Provided none of the $\alpha_i$ and $\beta_i$ are really tiny, this is straightforward to obtain through numerical integration, as shown in the R function beta.argmax below. (When there is some possibility of tiny values, fussier code will be needed because the regions of highest density may have density values that overflow double precision arithmetic. As a practical matter, "tiny" means closer to $0$ than to $1.$)

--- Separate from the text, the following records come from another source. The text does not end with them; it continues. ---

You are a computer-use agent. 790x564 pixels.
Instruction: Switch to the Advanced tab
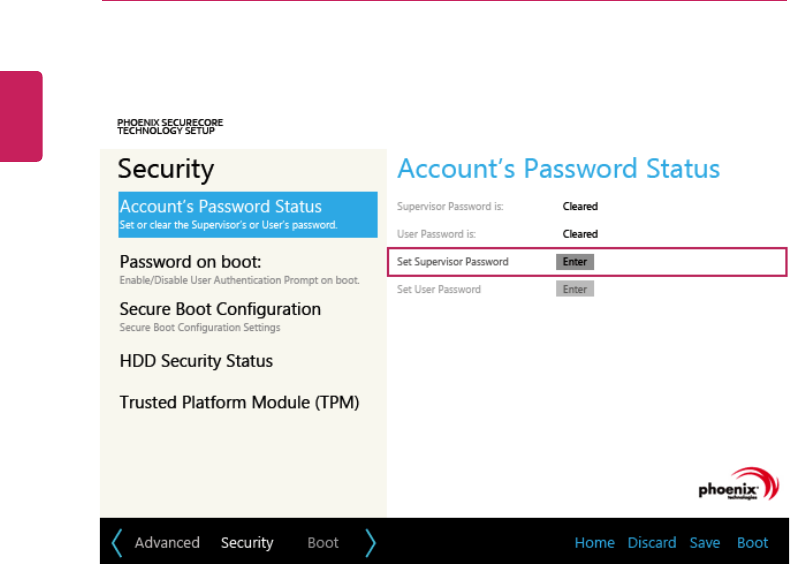[x=167, y=543]
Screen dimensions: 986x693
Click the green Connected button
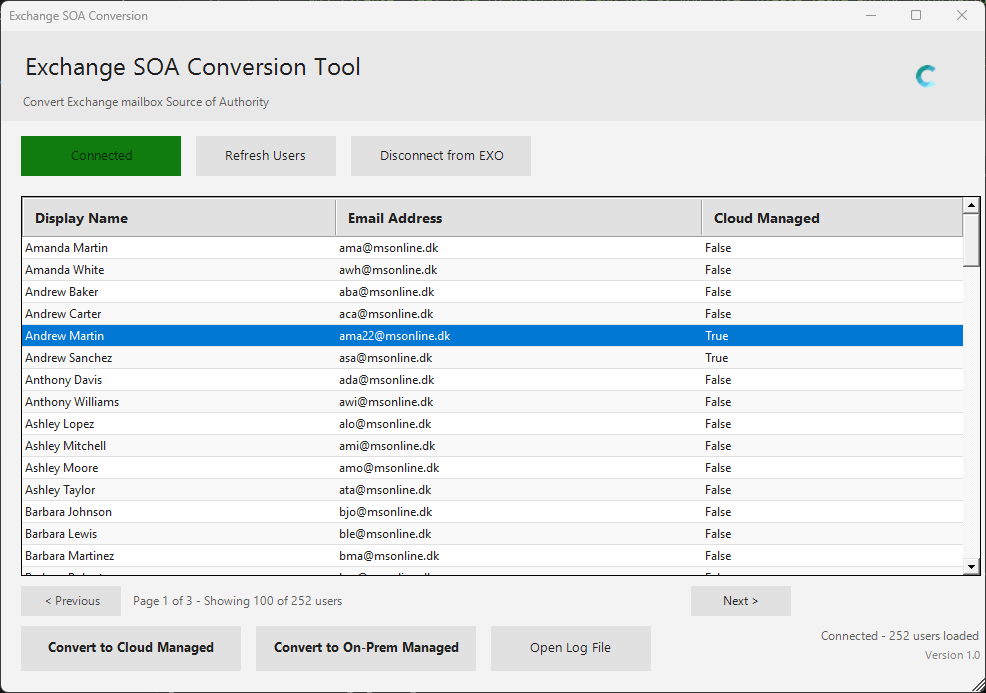101,156
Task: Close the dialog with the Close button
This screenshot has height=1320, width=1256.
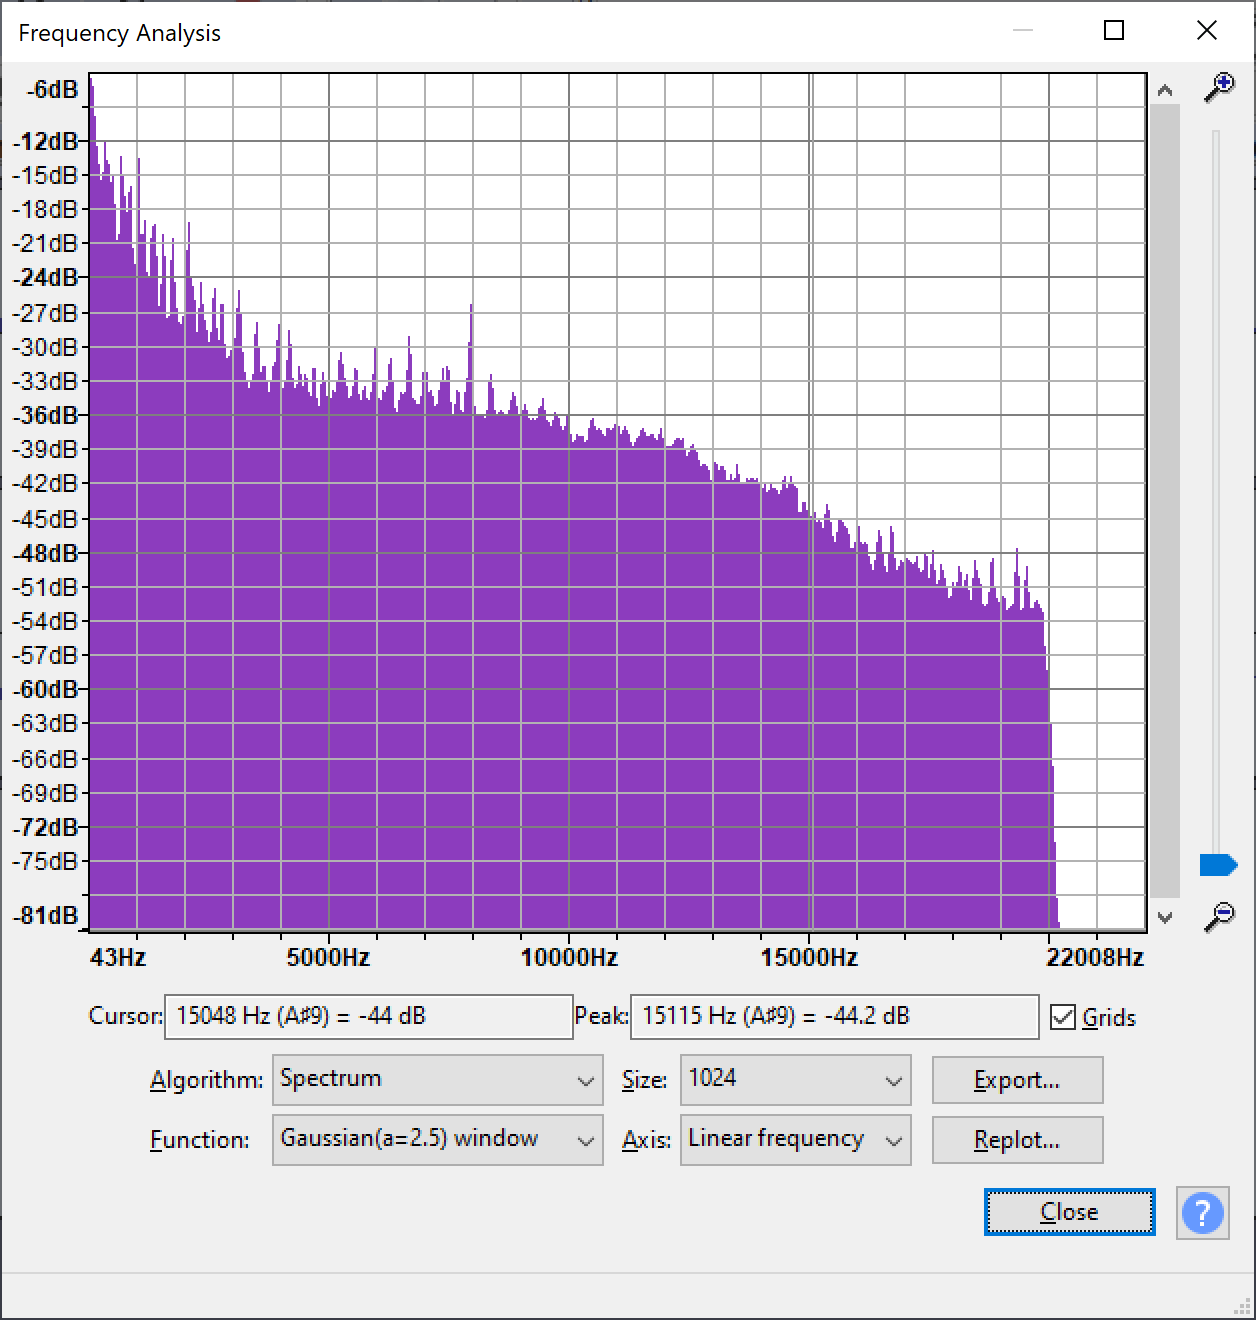Action: coord(1068,1211)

As an example of its use, I generated $d=8$ values for $\alpha_i$ and $\beta_i.$

d <- 8
set.seed(17)
alpha <- rexp(d) + 0.1
beta <- rexp(d) + 0.1

I then computed the probability distribution and double-checked it with a simulation of 100,000 iterations:

p <- beta.argmax(alpha, beta, stop.on.error=FALSE) # The calculation

x <- matrix(rbeta(d * 1e5, alpha, beta), nrow=d)   # The simulated x_j
p.hat <- tabulate(apply(x, 2, which.max), nbins=d) # Summary of the argmaxes

(signif(rbind(Calculated=p, Simulated=p.hat/sum(p.hat)), 3)) # Comparison
chisq.test(p.hat, p=p)                                       # Formal comparison

The output is

             [,1]   [,2]    [,3]  [,4]  [,5]   [,6]   [,7]  [,8]
Calculated 0.0247 0.0218 0.00230 0.124 0.451 0.0318 0.0341 0.311
Simulated  0.0245 0.0217 0.00225 0.125 0.451 0.0312 0.0346 0.311

  Chi-squared test for given probabilities

data:  p.hat
X-squared = 2.468, df = 7, p-value = 0.9295

The agreement between calculation and simulation, shown in the first array, is excellent, as confirmed by the chi-squared test that follows it.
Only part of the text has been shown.